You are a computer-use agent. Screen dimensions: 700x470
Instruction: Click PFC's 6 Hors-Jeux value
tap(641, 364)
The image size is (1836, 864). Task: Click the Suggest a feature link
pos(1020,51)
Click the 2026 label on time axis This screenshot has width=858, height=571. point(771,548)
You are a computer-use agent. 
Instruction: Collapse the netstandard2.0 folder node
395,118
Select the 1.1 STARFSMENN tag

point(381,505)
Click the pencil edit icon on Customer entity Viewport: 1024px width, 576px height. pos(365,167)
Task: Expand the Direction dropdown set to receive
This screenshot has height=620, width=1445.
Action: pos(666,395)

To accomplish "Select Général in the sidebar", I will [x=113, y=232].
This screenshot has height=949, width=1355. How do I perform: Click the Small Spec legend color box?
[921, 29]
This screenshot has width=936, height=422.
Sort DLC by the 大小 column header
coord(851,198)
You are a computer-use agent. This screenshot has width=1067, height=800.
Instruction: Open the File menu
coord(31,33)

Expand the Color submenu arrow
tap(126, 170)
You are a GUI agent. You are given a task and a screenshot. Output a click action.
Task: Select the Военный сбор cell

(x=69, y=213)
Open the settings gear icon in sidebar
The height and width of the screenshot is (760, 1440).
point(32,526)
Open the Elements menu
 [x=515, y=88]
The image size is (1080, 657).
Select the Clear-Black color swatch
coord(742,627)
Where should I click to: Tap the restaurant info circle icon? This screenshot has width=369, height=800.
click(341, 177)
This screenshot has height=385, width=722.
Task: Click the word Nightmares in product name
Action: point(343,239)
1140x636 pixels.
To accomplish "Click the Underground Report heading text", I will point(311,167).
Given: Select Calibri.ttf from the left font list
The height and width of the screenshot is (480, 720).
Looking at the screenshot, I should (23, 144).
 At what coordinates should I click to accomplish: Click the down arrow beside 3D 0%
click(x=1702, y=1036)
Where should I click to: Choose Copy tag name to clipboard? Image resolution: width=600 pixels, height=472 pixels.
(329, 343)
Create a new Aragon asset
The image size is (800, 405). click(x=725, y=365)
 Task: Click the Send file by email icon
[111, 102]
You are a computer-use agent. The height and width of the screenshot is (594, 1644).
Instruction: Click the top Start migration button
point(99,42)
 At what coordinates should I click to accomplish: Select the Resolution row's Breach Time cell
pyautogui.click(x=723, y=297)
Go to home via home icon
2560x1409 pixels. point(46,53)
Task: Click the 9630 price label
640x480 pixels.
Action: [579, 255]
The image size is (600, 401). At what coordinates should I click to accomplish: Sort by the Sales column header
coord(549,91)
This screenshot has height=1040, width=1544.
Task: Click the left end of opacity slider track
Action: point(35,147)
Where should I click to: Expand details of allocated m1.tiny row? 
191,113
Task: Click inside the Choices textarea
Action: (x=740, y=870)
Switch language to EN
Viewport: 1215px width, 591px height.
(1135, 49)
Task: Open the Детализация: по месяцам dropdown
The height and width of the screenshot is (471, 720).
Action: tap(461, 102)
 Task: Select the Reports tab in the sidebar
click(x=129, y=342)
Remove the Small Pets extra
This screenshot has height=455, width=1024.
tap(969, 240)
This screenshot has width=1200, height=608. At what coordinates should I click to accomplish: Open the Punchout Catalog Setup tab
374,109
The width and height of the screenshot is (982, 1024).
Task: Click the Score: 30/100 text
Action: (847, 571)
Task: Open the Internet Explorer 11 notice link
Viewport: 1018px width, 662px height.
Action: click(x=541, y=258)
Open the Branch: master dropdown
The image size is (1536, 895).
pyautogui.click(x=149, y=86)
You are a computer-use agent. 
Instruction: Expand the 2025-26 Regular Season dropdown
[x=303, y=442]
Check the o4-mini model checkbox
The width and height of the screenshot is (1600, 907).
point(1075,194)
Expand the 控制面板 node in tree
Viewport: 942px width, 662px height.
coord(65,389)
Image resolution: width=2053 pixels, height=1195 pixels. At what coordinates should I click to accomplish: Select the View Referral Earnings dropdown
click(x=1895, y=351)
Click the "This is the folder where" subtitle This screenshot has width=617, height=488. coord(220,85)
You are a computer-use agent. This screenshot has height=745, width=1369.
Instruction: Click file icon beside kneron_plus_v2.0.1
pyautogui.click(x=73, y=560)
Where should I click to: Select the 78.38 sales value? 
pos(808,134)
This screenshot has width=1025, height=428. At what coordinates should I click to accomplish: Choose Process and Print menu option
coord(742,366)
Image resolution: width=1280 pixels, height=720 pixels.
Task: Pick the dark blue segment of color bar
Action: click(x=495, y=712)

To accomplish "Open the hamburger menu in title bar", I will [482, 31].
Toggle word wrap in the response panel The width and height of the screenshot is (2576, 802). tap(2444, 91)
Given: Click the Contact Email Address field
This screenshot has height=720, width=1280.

→ EXERCISE BRIEF:
Look through the entries above. Copy out every line holding the word "label".

→ WORKED SOLUTION:
Click the 2026 label on time axis This screenshot has width=858, height=571. point(771,548)
Task: Click the 9630 price label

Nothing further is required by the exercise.